I recently switched to a new thyroid medication that made my body and mind feel like they were being pressed through the holes in a metal cheese grater. That was the closest I came to describing this odd sensation. I had no burning, sharp pain, or ache. I could not point to a specific part of my body that hurt, nor could I parse out my body from my mind. When someone runs fingernails down a chalkboard, what is it that actually hurts? Your ears, your spine, your mind? This was the same kind of thing.
I have become familiar with the crazy making experience of feeling symptoms for which there are no accurate or typical descriptions. In the year leading up to my young adult cancer diagnosis I had many such symptoms. My doctors still have no idea what they were and don’t believe they were related to the 19 malignant thyroid tumors sprinkled throughout my neck.
I used to resent the medical world for only believing symptoms that have been documented and observed in large numbers of patients. Over time I have shed my resentment; science aids my body, and most doctors are my allies. Study and discovery based on empirical evidence is their game, from which I benefit daily. Still, it is scary wall to hit where doctors are stumped by symptoms. Many docs could do a better job of communicating to patients about these dead ends. But anger about being an outlier and animosity towards doctors do not help the situation.
Instead, I’ve developed tricks to cope with random, unnamed symptoms. They don’t always work, but they allow me to be proactive, which can also help me feel better.
1. I make sure I have a good doctor who is on top of new information about my disease. (My thyroid cancer doctor is fantastic. I saw at least six other doctors before I found him. He is not God. He cannot understand or change all of my symptoms, but his smarts and forward thinking approach to my disease put my mind at ease.)

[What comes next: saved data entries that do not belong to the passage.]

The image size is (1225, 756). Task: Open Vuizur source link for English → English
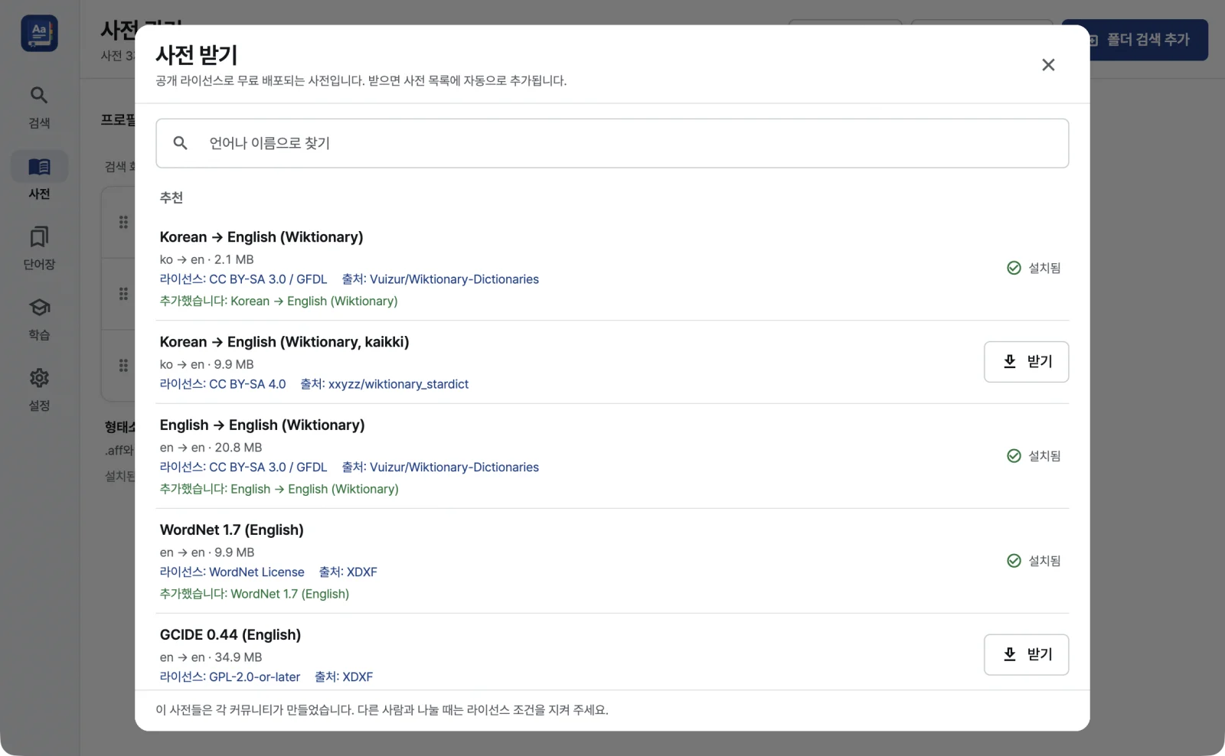tap(440, 468)
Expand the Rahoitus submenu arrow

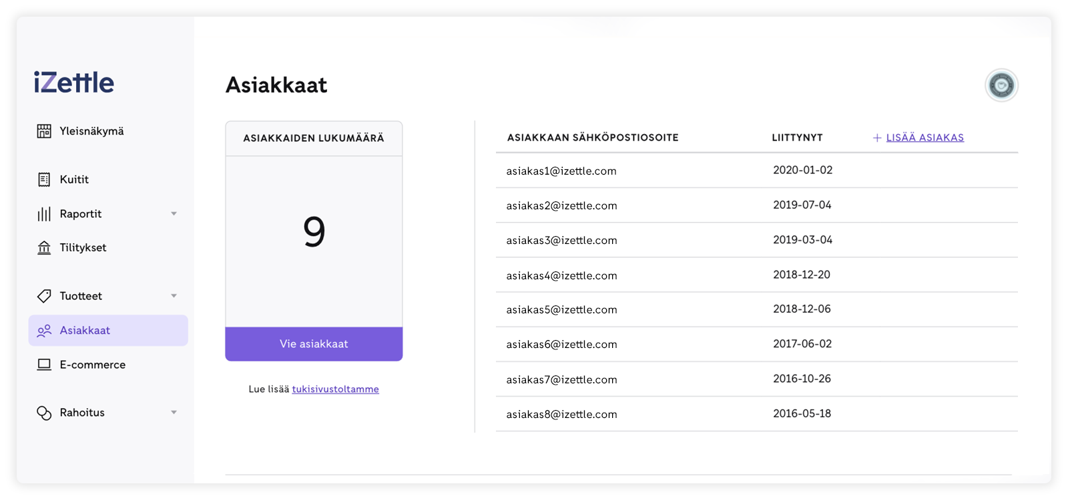click(x=174, y=413)
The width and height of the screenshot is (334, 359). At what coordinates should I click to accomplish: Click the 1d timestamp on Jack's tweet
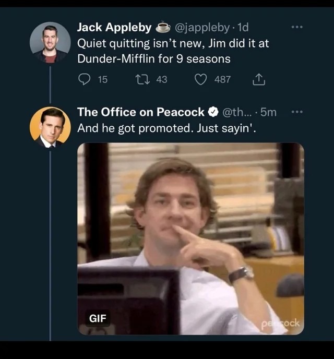pos(243,27)
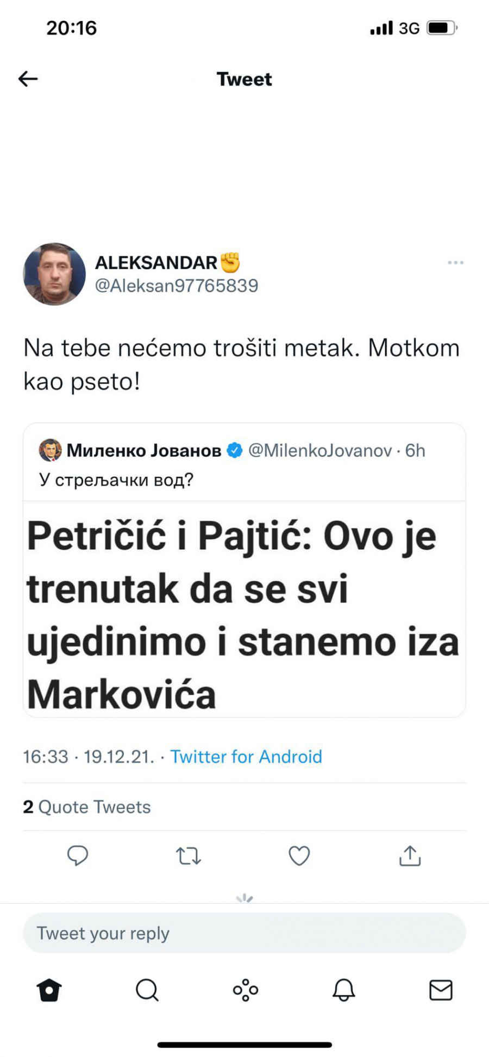The height and width of the screenshot is (1057, 489).
Task: Open Spaces with the circles icon
Action: [x=245, y=990]
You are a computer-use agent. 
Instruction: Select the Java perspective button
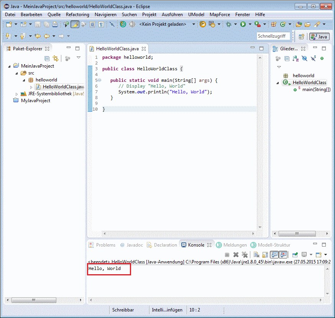pos(319,36)
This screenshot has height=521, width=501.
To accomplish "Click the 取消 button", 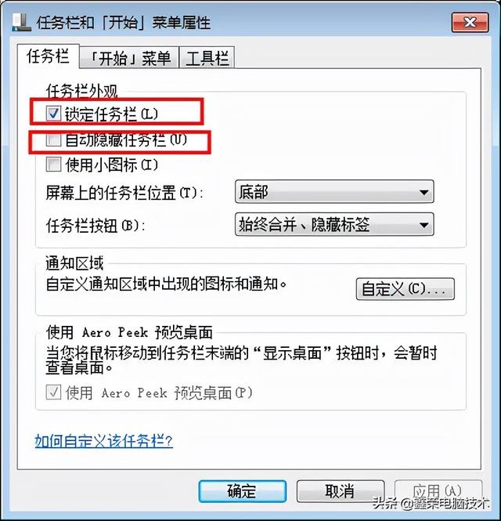I will click(x=341, y=490).
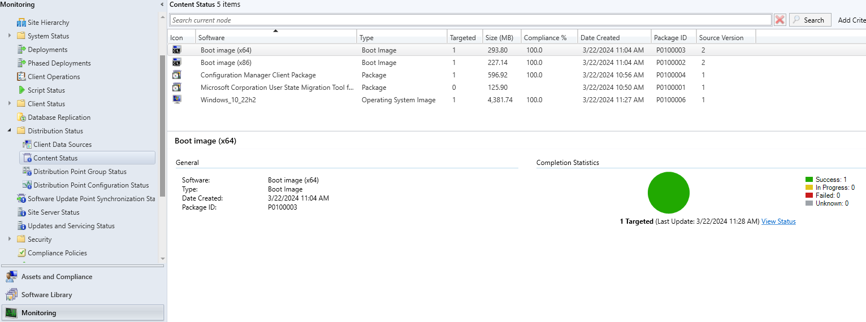Click the Compliance Policies checkmark icon
The width and height of the screenshot is (866, 322).
click(21, 253)
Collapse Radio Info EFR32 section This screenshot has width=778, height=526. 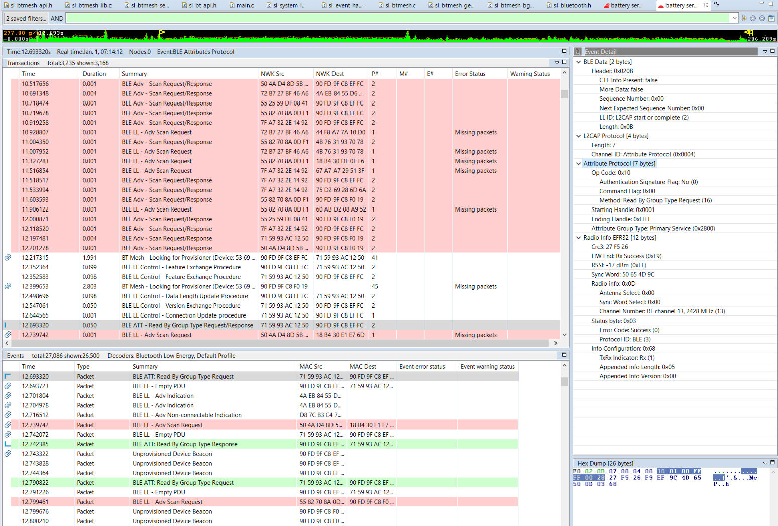coord(578,238)
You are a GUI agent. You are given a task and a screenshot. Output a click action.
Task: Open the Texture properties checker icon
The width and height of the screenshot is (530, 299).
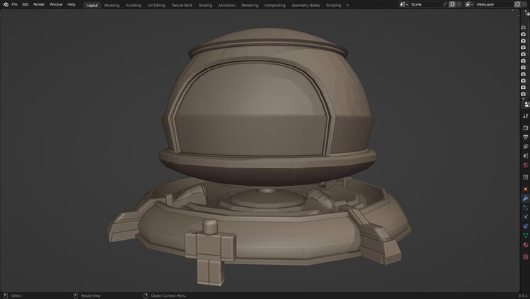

2. Making up a name for the symptom helps me differentiate it from other sensations I’m experiencing, and allows me to track changes. Even if my doctor is stymied and not documenting these symptoms, I continue to do so.
3. I talk about my health with someone who believes what I am experiencing and wants to know how I am doing. It helps to have a friend say, “So how’s the blood-boiling-sticky-taffy-feeling in your upper arms these days?”
4. I tap into my well of self-confidence and remind myself that what I am feeling is real, valid, and deserves attention even if it has no name.